T. Craig Sangster

Associate Director for NNSA Interactions

Dr. T. Craig Sangster is the Experimental Division Director at the Laboratory for Laser Energetics. The scientists, engineers, and technicians in the Division conduct hundreds of experiments per year at the Omega Laser Facility and the National Ignition Facility, and collaborate with academic partners at the Massachusetts Institute of Technology, the State University of New York at Geneseo, the University of Michigan, the University of Nevada-Reno, and the University of Nebraska-Lincoln. The experimental program spans a broad range of high-energy-density physics with a particular focus on the demonstration of net fusion energy based on the inertial fusion concept (a key step toward a fusion-energy–based future). The Experimental Division has world-leading capabilities for the development of complex laser-target physics platforms and advanced diagnostic instrumentation, as well as the development of novel optical and imaging capabilities that enable the scientists to push the limits of what can be measured with laser-driven target-physics experiments. Additionally, the Division partners with General Atomics to develop and field the complex targets required for these experiments; the targets rely on advanced materials, cryogenics, and precision fabrication techniques.
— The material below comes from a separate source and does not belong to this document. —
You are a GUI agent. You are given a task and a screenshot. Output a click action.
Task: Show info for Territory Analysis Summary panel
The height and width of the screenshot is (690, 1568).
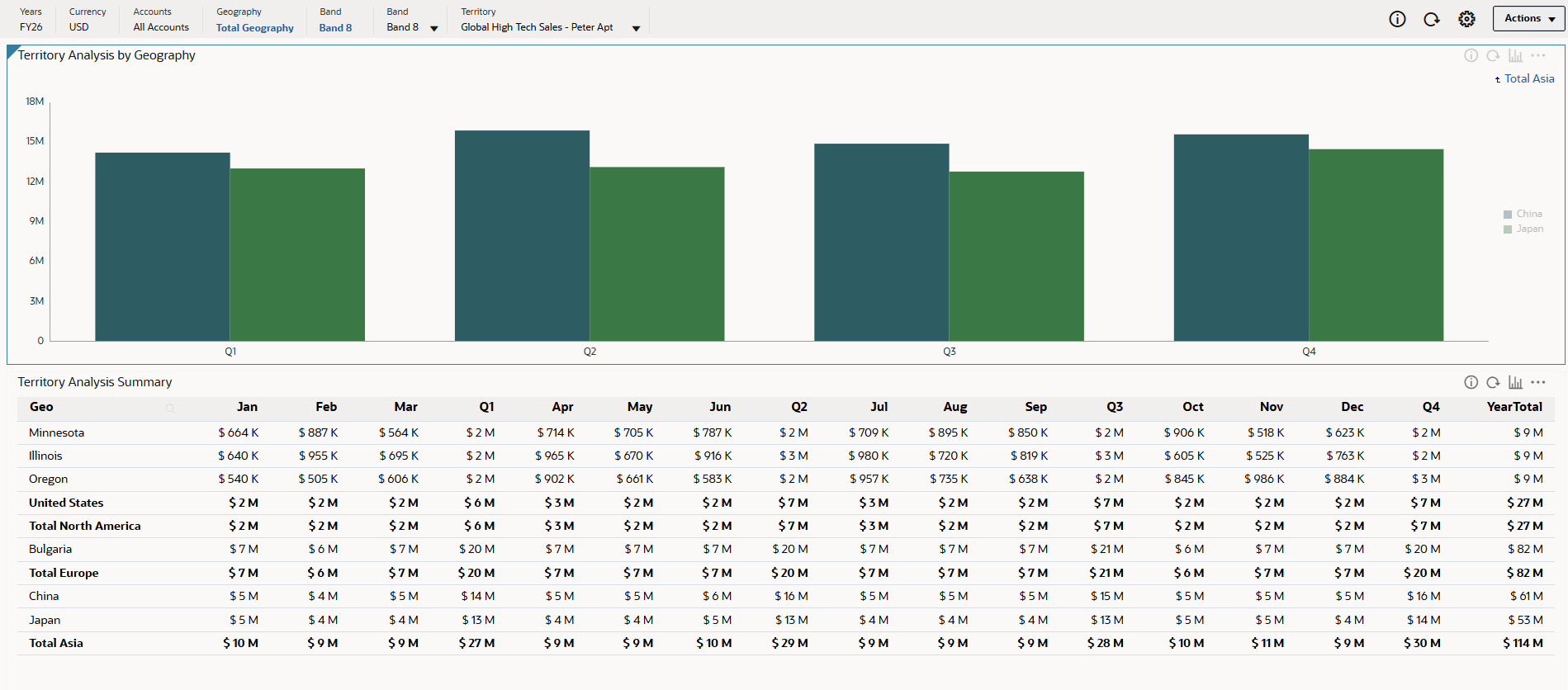point(1471,382)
Dr. Sangster joined the Laboratory in 2001 as the Omega Experiments Group Leader and was appointed the head of the Experimental Division in 2014. From 1986 to 2001, Dr. Sangster was a staff scientist at the Lawrence Livermore National Laboratory (LLNL) where he was a founding member of the PHENIX collaboration at the Relativistic Heavy Ion Collider (quark-gluon plasma science), the head of the Nuclear Diagnostics Group within the Inertial Confinement Fusion Program, and the Experimental Group Leader within the Heavy Ion Fusion Program. He has authored or co-authored over 400 journal articles that have been cited over 25,000 times.

Dr. Sangster grew up in Texas and earned a B.S. degree in Physics from Baylor University in 1981. A particularly persuasive faculty member there encouraged him to attend graduate school rather than fly airplanes and he left the heat of Texas for the cornfields of Indiana to attend Purdue University, earning the M.S. and Ph.D. degrees from the Physics Department in 1983 and 1986, respectively.